Methods: In this retrospective single-center cohort study of 441 lung transplant recipients, we formally evaluate the association between respiratory infection and chronic lung allograft dysfunction (CLAD). We furthermore hypothesized that bronchoalveolar lavage fluid (BALF) CXCL9 concentrations are augmented during respiratory infections, and that episodes of infection with elevated BALF CXCL9 are associated with greater CLAD risk.
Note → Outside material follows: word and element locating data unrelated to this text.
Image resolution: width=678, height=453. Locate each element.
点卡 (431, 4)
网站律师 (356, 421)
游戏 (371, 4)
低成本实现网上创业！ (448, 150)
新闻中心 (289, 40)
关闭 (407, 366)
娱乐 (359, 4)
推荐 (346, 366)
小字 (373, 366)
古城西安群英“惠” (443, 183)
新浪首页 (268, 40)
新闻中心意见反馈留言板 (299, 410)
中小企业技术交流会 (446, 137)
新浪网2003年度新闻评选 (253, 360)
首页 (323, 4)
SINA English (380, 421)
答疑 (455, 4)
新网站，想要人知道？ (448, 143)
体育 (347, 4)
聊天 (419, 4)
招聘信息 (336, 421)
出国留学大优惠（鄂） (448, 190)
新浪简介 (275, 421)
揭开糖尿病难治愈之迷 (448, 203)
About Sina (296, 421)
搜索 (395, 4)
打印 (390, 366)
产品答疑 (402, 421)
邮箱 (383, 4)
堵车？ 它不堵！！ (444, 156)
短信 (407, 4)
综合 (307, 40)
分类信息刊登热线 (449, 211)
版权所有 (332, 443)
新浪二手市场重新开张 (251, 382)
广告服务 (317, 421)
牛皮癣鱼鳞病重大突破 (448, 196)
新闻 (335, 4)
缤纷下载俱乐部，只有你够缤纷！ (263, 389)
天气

Results: In univariable and multivariable models adjusted for other histopathologic injury patterns, respiratory infection, regardless of the causative organism, was a strong predictor of CLAD development (adjusted HR 1.8 95% CI 1.3-2.6). Elevated BALF CXCL9 concentrations during respiratory infections markedly increased CLAD risk in a dose-response manner. An episode of respiratory infection with CXCL9 concentrations greater than the 25th, 50th, and 75th percentile had adjusted HRs for CLAD of 1.8 (95% CI 1.1-2.8), 2.4 (95% CI 1.4-4.0) and 4.4 (95% CI 2.4-8.0), respectively.
Conclusions: Thus, we demonstrate that respiratory infections, regardless of the causative organism, are strong predictors of CLAD development. We furthermore demonstrate for the first time, the prognostic importance of BALF CXCL9 concentrations during respiratory infections on the risk of subsequent CLAD development.
Keywords: CXCL9; CXCR3; Lung transplantation; chronic lung allograft dysfunction; infection.
Conflict of interest statement
Competing Interests The authors have declared that no competing interests exist.